Published online by Cambridge University Press: 19 August 2009
An aura of superfluity pervades rabbinic polemic against the priesthood after the middle of the third century. Subsequent talmudic sources, whilst still insisting on the incorporation of the keter kehunah within a vastly superior keter torah, state their case almost nonchanantly, and without anything like the urgency or bitterness of earlier times. In retrospect, the modulation of invective is easily understood. As Trifon illustrates, even though priests were never to be entirely disregarded as symbols of national concern, their bid for communal re-instatement was lost. Reduced to hovering on the margins of even ritual Jewish life, the keter kehunah was thus a party on the run. It possessed no viable defences against the aggressive ethos of scholastic piety now being promulgated inside and outside the academies in the name of the keter torah.

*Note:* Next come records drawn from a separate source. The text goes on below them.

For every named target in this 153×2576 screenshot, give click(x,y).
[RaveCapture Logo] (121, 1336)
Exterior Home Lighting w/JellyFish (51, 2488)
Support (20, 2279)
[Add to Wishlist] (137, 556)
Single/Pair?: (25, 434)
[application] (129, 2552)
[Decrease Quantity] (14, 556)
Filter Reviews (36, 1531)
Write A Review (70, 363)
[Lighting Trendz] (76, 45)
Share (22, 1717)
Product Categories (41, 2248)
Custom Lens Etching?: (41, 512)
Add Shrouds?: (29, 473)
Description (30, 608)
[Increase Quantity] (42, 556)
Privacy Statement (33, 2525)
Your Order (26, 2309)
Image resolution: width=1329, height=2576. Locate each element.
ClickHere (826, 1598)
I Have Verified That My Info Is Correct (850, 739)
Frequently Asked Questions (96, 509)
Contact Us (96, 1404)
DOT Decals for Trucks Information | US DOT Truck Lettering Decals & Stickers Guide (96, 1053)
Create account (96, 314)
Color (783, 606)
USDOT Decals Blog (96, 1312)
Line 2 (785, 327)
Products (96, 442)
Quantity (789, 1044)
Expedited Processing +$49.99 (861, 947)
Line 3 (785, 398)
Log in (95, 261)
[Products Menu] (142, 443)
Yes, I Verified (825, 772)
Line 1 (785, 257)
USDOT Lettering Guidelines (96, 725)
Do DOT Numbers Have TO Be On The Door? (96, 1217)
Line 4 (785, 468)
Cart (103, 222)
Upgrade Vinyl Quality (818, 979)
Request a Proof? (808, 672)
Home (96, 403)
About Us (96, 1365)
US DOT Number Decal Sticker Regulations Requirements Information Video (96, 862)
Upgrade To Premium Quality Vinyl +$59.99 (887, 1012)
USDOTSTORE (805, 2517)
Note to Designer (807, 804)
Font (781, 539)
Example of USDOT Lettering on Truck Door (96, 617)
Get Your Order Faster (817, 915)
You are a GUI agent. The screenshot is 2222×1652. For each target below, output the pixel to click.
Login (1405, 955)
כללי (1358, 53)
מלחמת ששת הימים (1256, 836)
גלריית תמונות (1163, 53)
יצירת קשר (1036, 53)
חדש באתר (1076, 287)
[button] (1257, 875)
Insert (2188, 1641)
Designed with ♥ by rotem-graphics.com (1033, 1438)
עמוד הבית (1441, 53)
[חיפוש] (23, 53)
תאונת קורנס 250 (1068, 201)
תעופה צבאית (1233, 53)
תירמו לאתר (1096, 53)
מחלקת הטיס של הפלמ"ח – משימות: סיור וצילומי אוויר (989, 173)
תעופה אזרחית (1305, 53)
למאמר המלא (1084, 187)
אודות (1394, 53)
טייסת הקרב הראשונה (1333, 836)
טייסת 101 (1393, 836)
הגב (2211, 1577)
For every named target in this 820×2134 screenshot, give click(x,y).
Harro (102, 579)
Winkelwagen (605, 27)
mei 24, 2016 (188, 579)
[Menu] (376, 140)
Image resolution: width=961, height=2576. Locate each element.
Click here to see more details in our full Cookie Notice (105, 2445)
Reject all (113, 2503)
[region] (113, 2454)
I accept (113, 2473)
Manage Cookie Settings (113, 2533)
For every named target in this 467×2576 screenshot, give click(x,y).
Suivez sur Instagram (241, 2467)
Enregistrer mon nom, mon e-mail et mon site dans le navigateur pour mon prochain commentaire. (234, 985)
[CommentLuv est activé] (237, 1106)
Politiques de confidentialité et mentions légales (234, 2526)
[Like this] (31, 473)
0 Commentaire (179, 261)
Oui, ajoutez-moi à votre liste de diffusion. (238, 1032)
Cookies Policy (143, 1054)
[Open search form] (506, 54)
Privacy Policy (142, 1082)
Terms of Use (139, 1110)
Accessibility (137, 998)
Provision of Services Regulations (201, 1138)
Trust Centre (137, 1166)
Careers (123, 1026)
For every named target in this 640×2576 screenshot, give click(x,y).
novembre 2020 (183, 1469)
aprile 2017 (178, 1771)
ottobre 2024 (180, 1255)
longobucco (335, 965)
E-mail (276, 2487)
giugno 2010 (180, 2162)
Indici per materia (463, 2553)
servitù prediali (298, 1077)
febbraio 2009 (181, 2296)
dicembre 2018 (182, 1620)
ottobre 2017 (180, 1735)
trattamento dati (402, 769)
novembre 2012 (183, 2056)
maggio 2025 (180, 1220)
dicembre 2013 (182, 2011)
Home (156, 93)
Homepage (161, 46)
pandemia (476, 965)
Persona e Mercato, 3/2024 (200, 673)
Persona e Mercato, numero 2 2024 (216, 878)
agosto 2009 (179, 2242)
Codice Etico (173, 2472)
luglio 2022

Entirely different were rabbinic relations with contemporary agencies of the keter malkhut, now jointly represented by successive nesi'im (Patriarchs) in 'Ereṣ Yisra'el and rashei galuta' (Exilarchs) in Bavel. Together, holders of both positions – and it is significant that they occasionally shared the same title – self-consciously represented a franchise of government distinct from the torah as well as the kehunah. Ultimately, they considered themselves independent of both. Their occasional need to co-operate with the sister domains did not generate a sense of inferiority. On the contrary, Patriarchs and Exilarchs boasted pedigrees as distinguished as those of the priests and redemptive capacities as stirring as those claimed by the rabbis.